I am calculating the partition function of a quantum harmonic oscillator and I am getting a surprising result. I am probably wrong at some point of the derivation, but I can't find out where.
I have;
$$Z = \mathrm{Tr} \left[e^{-\beta H}\right]\\
Z = \mathrm{Tr} \left[e^{-\beta a \left(P^2+X^2\right)}\right]$$
Then I invoke the Zassenhaus formula (variant of BCH formula):
$$Z = \mathrm{Tr} \left[e^{-\beta a P^2}e^{-\beta a X^2}e^{\beta \frac{a^2}{2} \left[X^2,P^2\right]}\right]$$
If I am not mistaken, $$\left[X^2,P^2\right] = -2\hbar^2$$ so,
$$Z = \mathrm{Tr} \left[e^{-\beta a P^2}e^{-\beta a X^2}e^{-\beta a^2 \hbar^2}\right]$$
The factor $e^{-\beta a^2 \hbar^2}$ does not seem to play an important role, so I factor it out and ignore it.

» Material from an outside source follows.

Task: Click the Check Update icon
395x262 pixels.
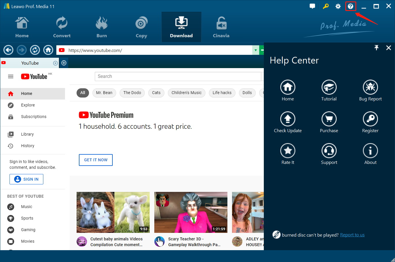Action: tap(288, 119)
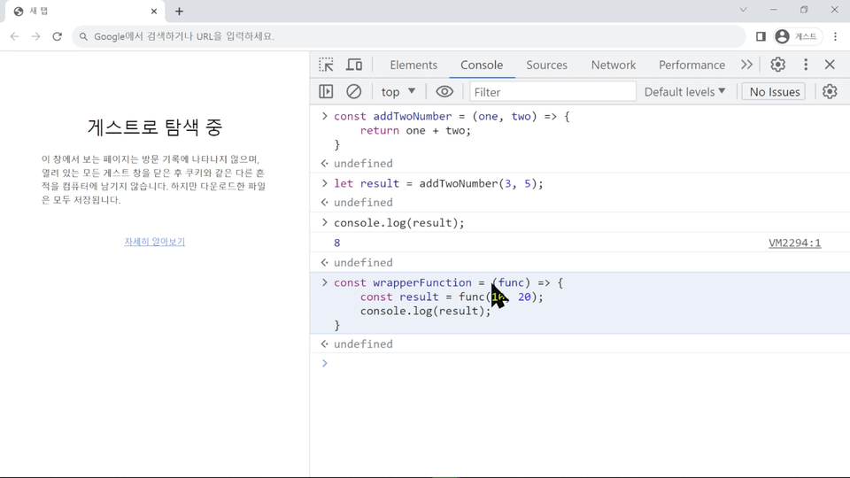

I do the trace in the $x$ basis:
$$Z = \int \left\langle x \right| e^{-\beta a P^2}e^{-\beta a X^2} \left| x \right\rangle\mathrm{d}x\\
Z = \int e^{-\beta a x^2} \left\langle x \right| e^{-\beta a P^2} \left| x \right\rangle\mathrm{d}x$$
Inserting the closure relation for $p$, I get:
$$Z = \iint e^{-\beta a x^2} \left\langle x | p \right\rangle e^{-\beta a p^2} \left\langle p | x \right\rangle\mathrm{d}x {d}p$$
Since $\left\langle x | p \right\rangle \sim e^{ipx}$, I get the classical result:
$$Z = \iint e^{-\beta a x^2} e^{-\beta a p^2} \mathrm{d}x {d}p$$
Where is the mistake?
Best Answer
Your commutator is wrong. The correct formula is $$[X^2,P^2]=2i\hbar( XP+PX)$$ As such you need to include more terms in the Zassenhaus formula, as higher order commutators don't vanish.
You get the classical result because you're precisely ignoring terms $\mathcal{O}(\hbar)$.